SEXUAL ASSAULT OF SOMEONE UNABLE TO CONSENT DUE TO PHYSICAL OR MENTAL DISABILITY
In addition to laws prohibiting sexual assault through force, threat of force, or in various other contexts, certain provisions of the sexual assault law apply specifically to people whose physical or mental condition impacts their ability to consent. For example, under Connecticut law, it is 2nd degree sexual assault to have sexual intercourse with someone who is (1) mentally defective to the extent that the person is unable to consent or (2) physically helpless (CGS § 53a-71). It is 4th degree sexual assault to intentionally subject such individuals to sexual contact; this also applies if the victim is mentally incapacitated to the extent that he or she is unable to consent (CGS § 53a-73a). (See the discussion of the 2010 bill below for the statutory definitions of “mentally defective” and “mentally incapacitated.”)
PA 11-113 made it 2nd degree sexual assault to have sexual intercourse, and 4th degree sexual assault to have intentional sexual contact, with someone who is placed or receiving services under the Department of Developmental Services (DDS) commissioner's direction in a facility or program and over whom the perpetrator has disciplinary or supervisory authority. DDS provides services to people with developmental and intellectual disabilities.
Second-degree sexual assault is a class C felony unless the victim is under age 16, in which case it is a class B felony. In either case, the law requires a mandatory minimum of nine months' imprisonment for 2nd degree sexual assault. A class C felony is punishable by up to 10 years' imprisonment, a fine of up to $10,000, or both. A class B felony is punishable by up to 20 years' imprisonment, a fine of up to $15,000, or both.
Fourth-degree sexual assault is a class A misdemeanor unless the victim is under age 16, in which case it is a class D felony. A class A misdemeanor is punishable by up to one year in prison, a fine of up to $2,000, or both. A class D felony is punishable by up to five years' imprisonment, a fine of up to $5,000, or both.
In any prosecution for sexual offenses based on the victim's being physically helpless, mentally defective, or mentally incapacitated, it is an affirmative defense that the actor, at the time he or she engaged in the conduct constituting the offense, did not know of the victim's condition (CGS § 53a-67). By law, a defendant has the burden of proving an affirmative defense by the preponderance of the evidence (CGS § 53a-12).

■ Data:
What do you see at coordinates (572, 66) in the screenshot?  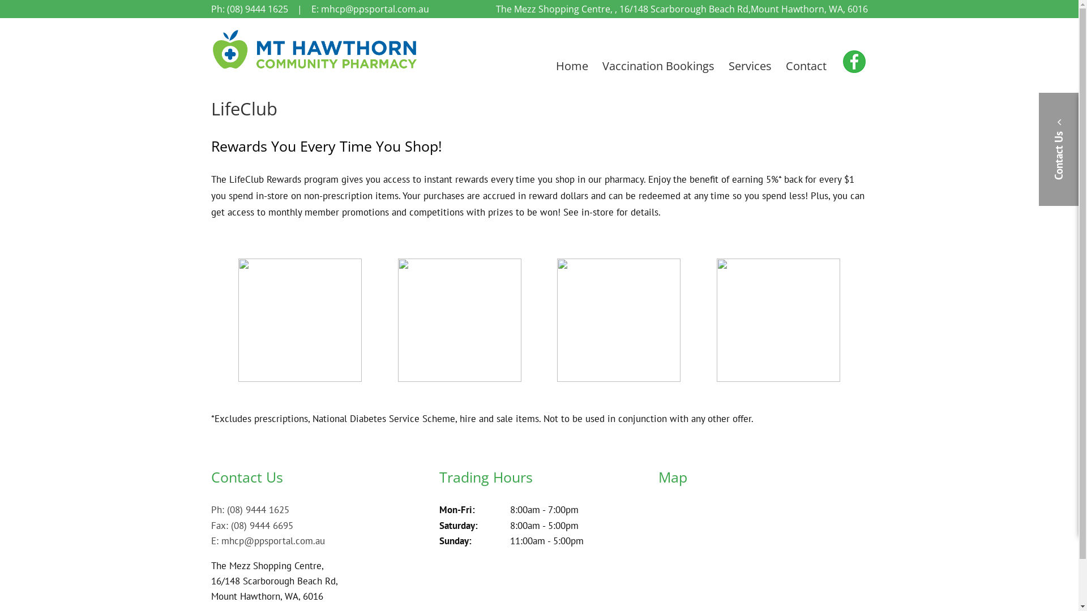 I see `'Home'` at bounding box center [572, 66].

■ Given request: Carry on the summary of Connecticut's sexual assault law for people unable to consent due to physical or mental disability, starting after its final sentence.

■ Reply:
A recent state Supreme Court case involved a woman with severe disabilities who alleged that she had been sexually assaulted by her mother's boyfriend (State v. Fourtin, 307 Conn. 186 (2012)). The woman was nonverbal but was able to communicate in limited ways. The man was found guilty at trial, but his conviction was overturned on appeal. A majority of the state Supreme Court agreed with the Appellate Court that there had been insufficient evidence at trial to show that the victim was physically helpless within the meaning of CGS § 53a-65(6). The court emphasized that “even total physical incapacity does not, by itself, render an individual physically helpless.” Rather, the term applies only to someone who, “at the time of the alleged act, was unconscious or for some other reason physically unable to communicate lack of consent to the act.”
For a summary of the case, see OLR Report 2012-R-0474.
In 2010 and 2011, bills that would have changed the standards for sexual assault for both physical and mental disability were voted out of committee and passed by the Senate. In 2012, a bill was voted out of committee that would have changed the standard for mental disability. The 2010 and 2011 bills would delete the current definition of “physically helpless” in the sexual assault statutes.
In 2010, the Human Services Committee voted out SB 315. The Senate referred the bill to the Judiciary Committee, which also reported it favorably. The Senate later amended the bill and passed it; the House did not act on it.
The bill would have changed the factors for determining guilt in cases of 2nd- or 4th-degree sexual assault involving a person with a mental or physical disability. Under the bill, a person would be guilty of these crimes if:
1. the victim's ability to communicate lack of consent was substantially impaired because of a mental or physical condition and
2. he or she knew or had reasonable cause to believe that the victim's ability to communicate lack of consent was impaired by that condition.
The bill would thus eliminate references in these statutes to a victim being “physically helpless,” “mentally incapacitated,” or “mentally defective.”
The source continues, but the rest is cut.